研究会(研究発表会)
第55回(新潟)
講演要旨
ジャガイモの防御反応における活性酸素生成に関与するCa2+依存型タンパク質キナーゼ(CDPK-), Pto-キナ−ゼ, およびNADPHオキシダーゼ(rboh-)遺伝子の疫病菌因子による誘導発現解析
佐藤岳実1・横川和俊2・古市尚高1,2(1新潟大農・2新潟大院)
カルシウム依存型タンパク質キナーゼ遺伝子CDPK1,CDPK2,トマトのPsuedomonas属細菌に対する抵抗性遺伝子Pto,シロイヌナズナの活性酸素生成に関与するNADPHオキシダーゼ遺伝子rboh Fがジャガイモに存在することが明らかとなった(古市ら,2002)。これらの遺伝子の発現量が,ジャガイモ疫病菌(Phytophthora infestans)より単離された菌体壁成分(HWC)エリシター(100µg/ml),またはグルカンサプレッサー(100µg/ml)をジャガイモ疫病抵抗性品種リシリの培養細胞に処理し,どのように変化するのかを定量的RT-PCRにより調べた。HWC処理では,処理3時間後にCDPK1,CDPK2,Ptoの発現量が処理直後(0時間後)と比べ,それぞれ2.6倍,9.9倍,4.8倍の増加がみられた。
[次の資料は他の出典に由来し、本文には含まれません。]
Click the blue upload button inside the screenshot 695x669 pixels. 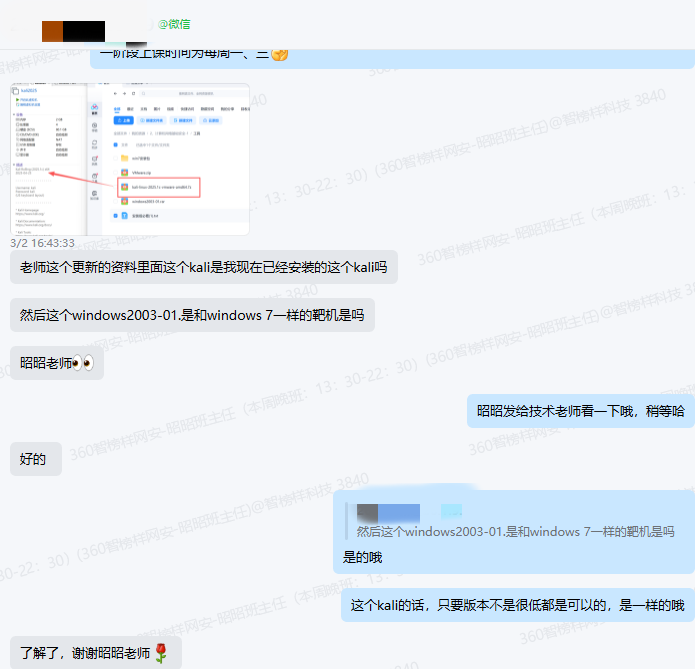[121, 120]
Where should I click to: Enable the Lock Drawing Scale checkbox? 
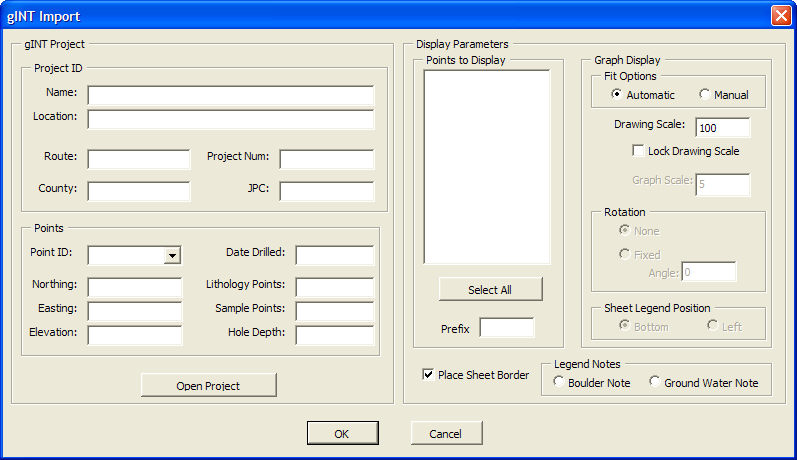point(639,151)
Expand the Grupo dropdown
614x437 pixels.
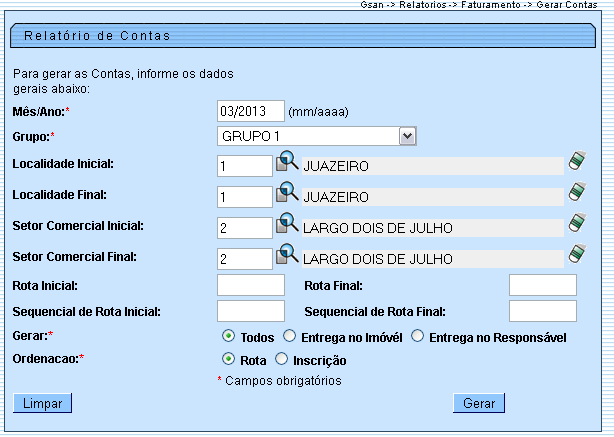[x=407, y=135]
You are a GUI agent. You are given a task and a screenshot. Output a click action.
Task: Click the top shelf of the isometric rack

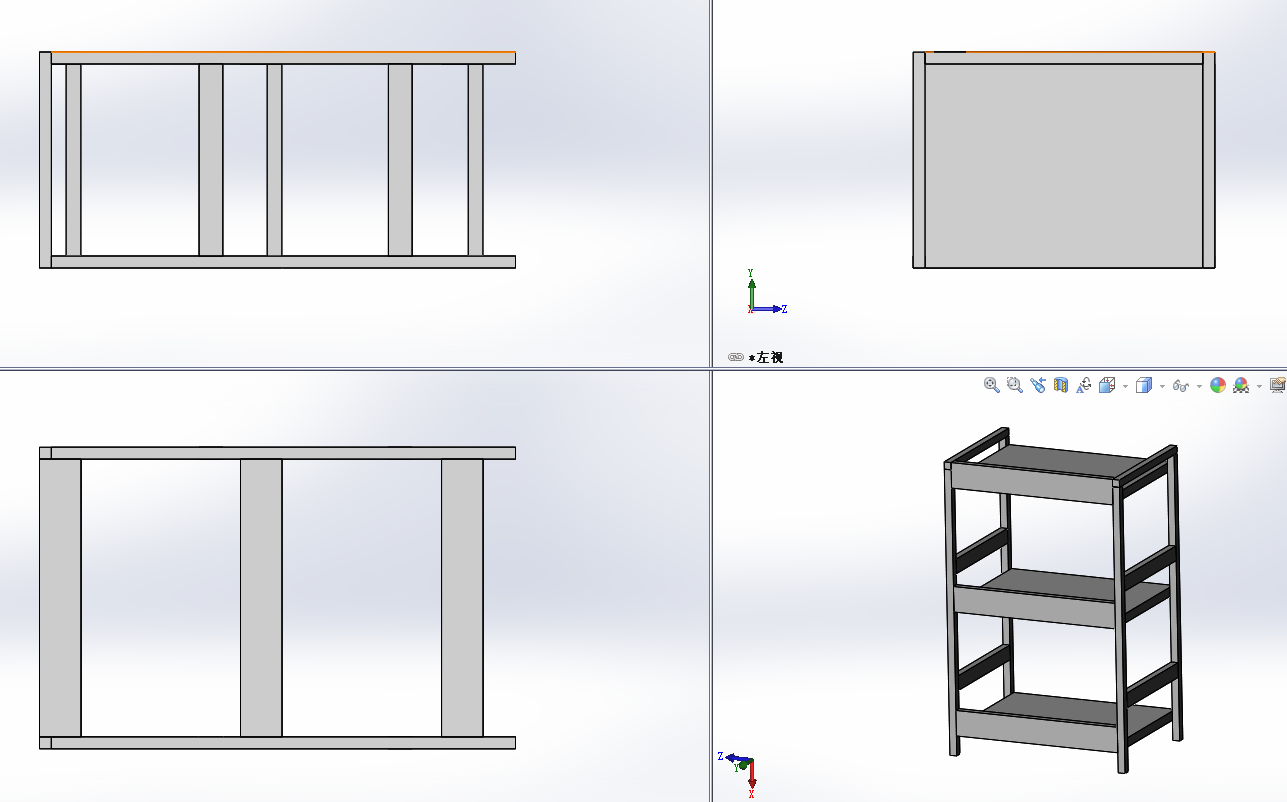(x=1058, y=461)
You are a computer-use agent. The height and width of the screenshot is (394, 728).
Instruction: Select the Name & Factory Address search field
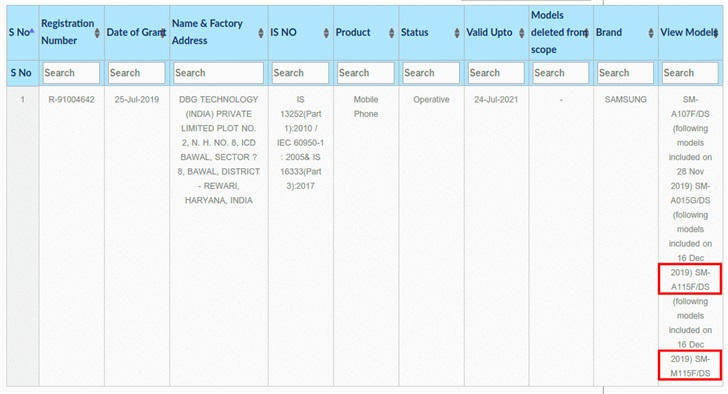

rbohの発現量は1時間後に87倍に増加した。一方,サプレッサー処理では,HWC処理と比較するとどの遺伝子も発現が遅延し,処理3時間後の発現量においてCDPK1は73%,CDPK2は54%,Ptoは30%,rbohは92%抑制された。これらの防御関連遺伝子がジャガイモの疫病菌に対する防御反応において重要な役割を果たしていることが示唆された。また,HWCにジャガイモの防御関連遺伝子の転写を促進させる因子が存在することが示唆された。